Recast the data as a Markdown table with the columns Row and Line. Begin at the line that has "At what (x,y)", stop after the line that has "Looking at the", skip blank lines, and leave the pictures out.

◆ THE DATA ◆

****************************************

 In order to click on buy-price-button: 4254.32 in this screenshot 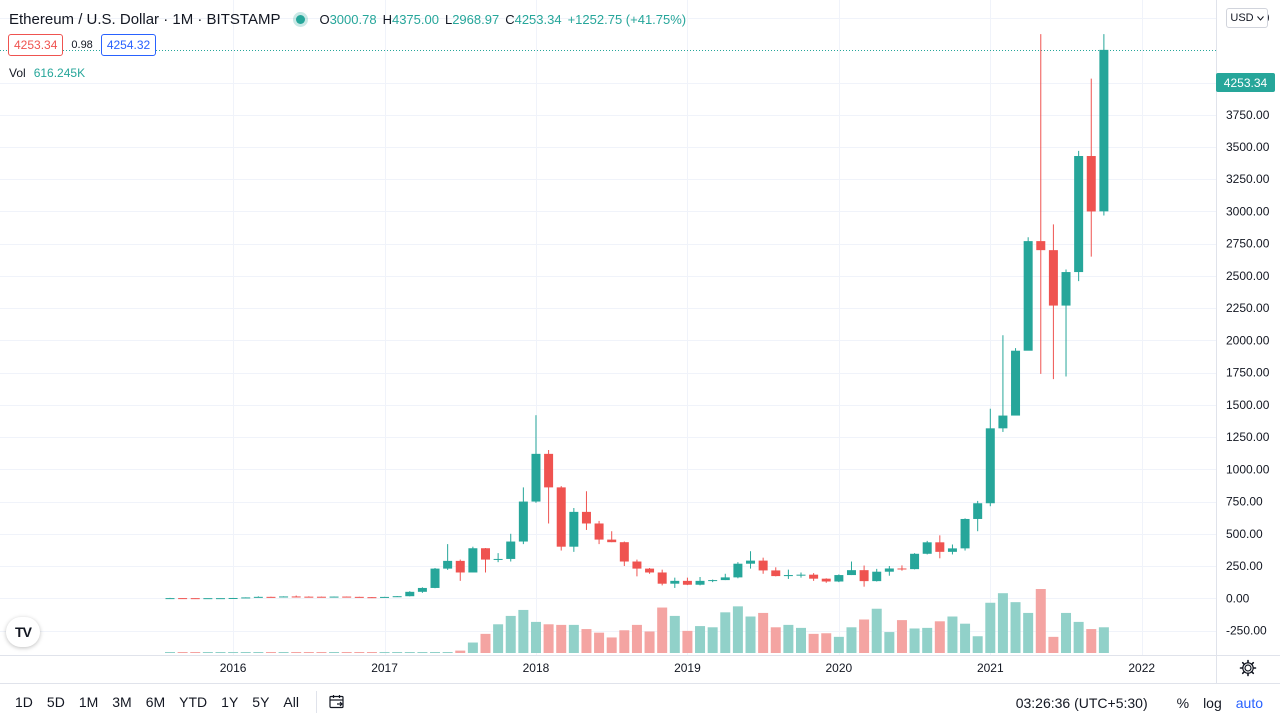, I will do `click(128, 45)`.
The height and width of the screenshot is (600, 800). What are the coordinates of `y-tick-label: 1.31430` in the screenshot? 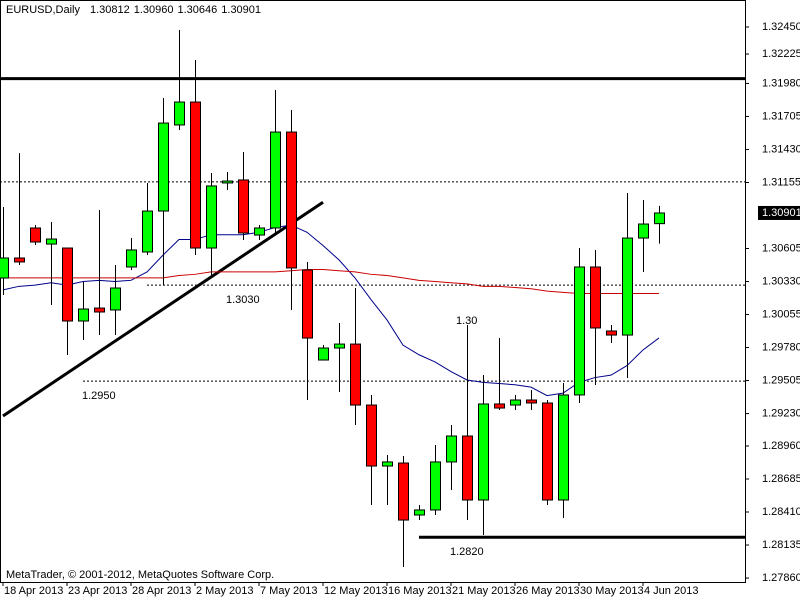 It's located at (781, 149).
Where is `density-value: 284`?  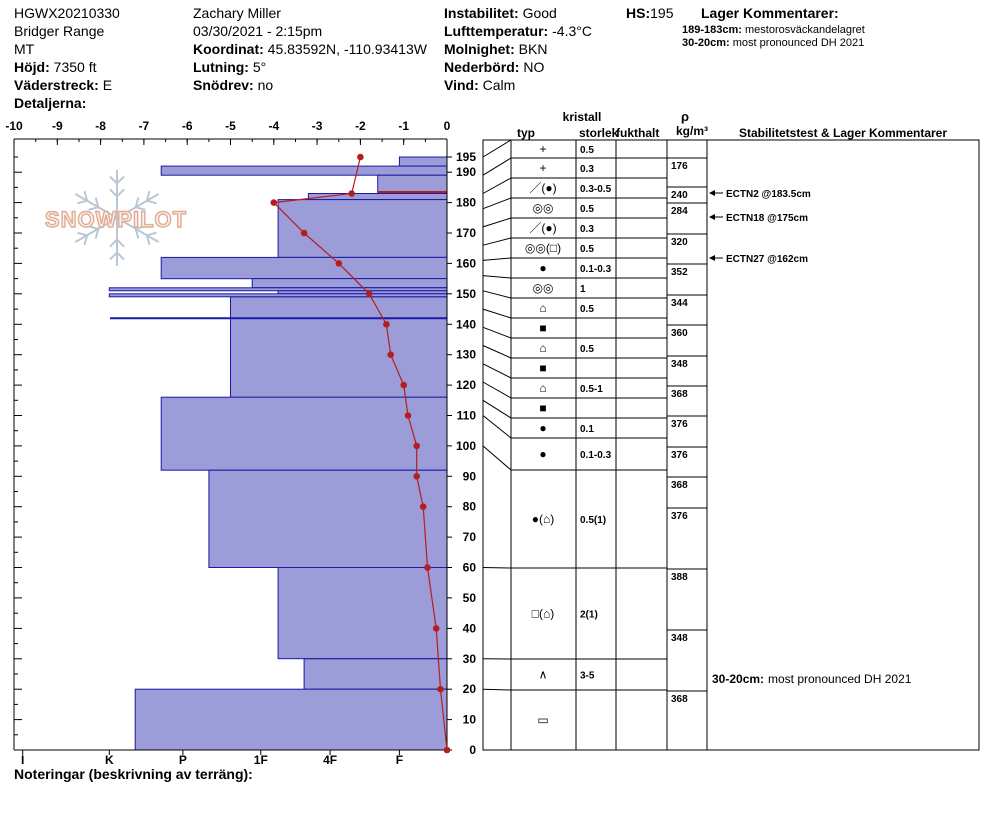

****************************************

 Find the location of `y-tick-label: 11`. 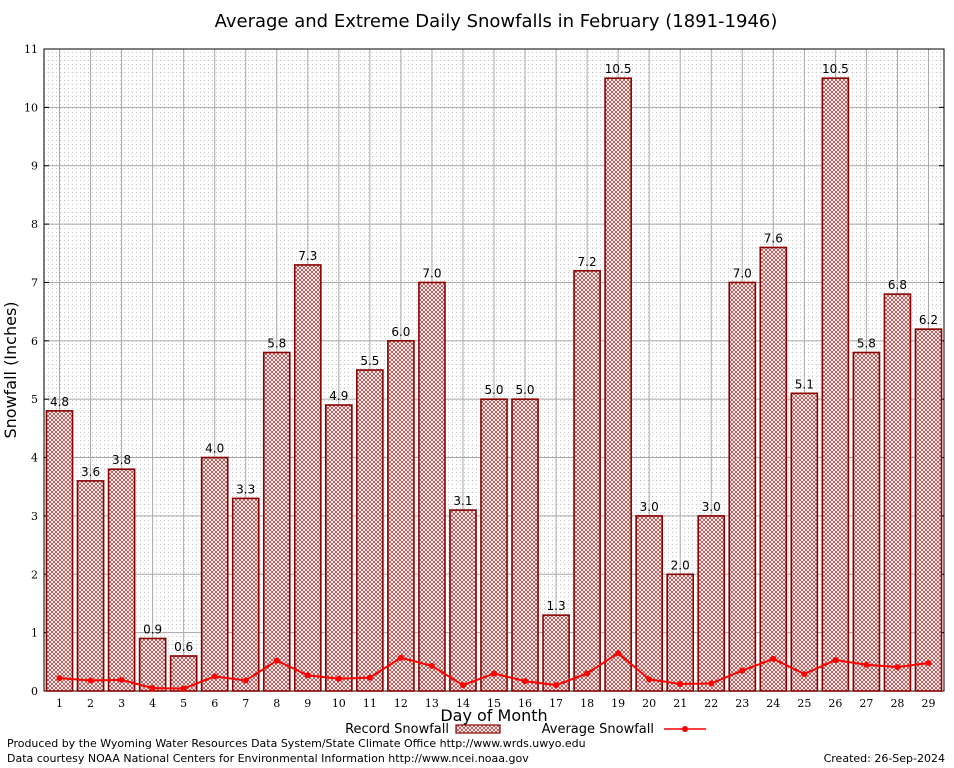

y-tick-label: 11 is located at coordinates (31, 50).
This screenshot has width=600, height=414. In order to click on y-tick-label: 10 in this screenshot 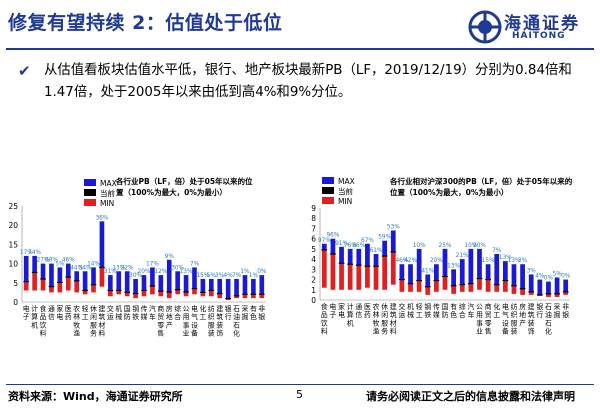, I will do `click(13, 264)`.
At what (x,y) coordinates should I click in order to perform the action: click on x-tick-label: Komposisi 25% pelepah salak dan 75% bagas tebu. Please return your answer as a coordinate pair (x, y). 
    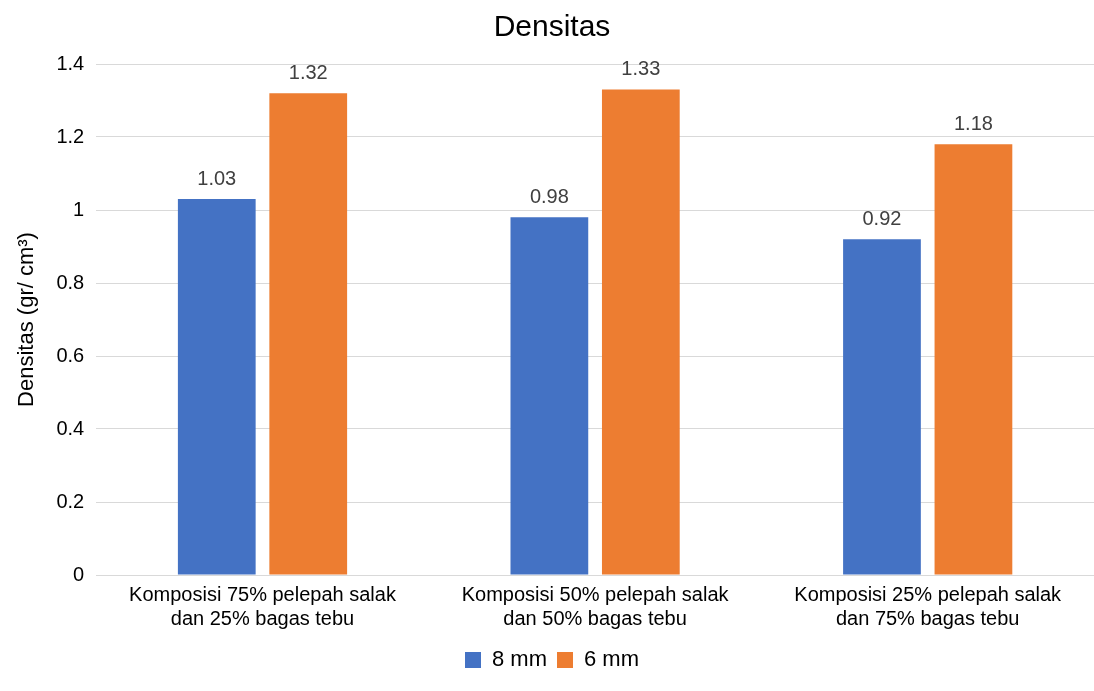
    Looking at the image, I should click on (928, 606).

****************************************

◆ RESPONSE ◆
| Row | Line |
|---|---|
| 1 | At what (x,y) coordinates should I click in order to perform the action: click on x-tick-label: Komposisi 25% pelepah salak dan 75% bagas tebu. Please return your answer as a coordinate pair (x, y).  |
| 2 |     Looking at the image, I should click on (928, 606). |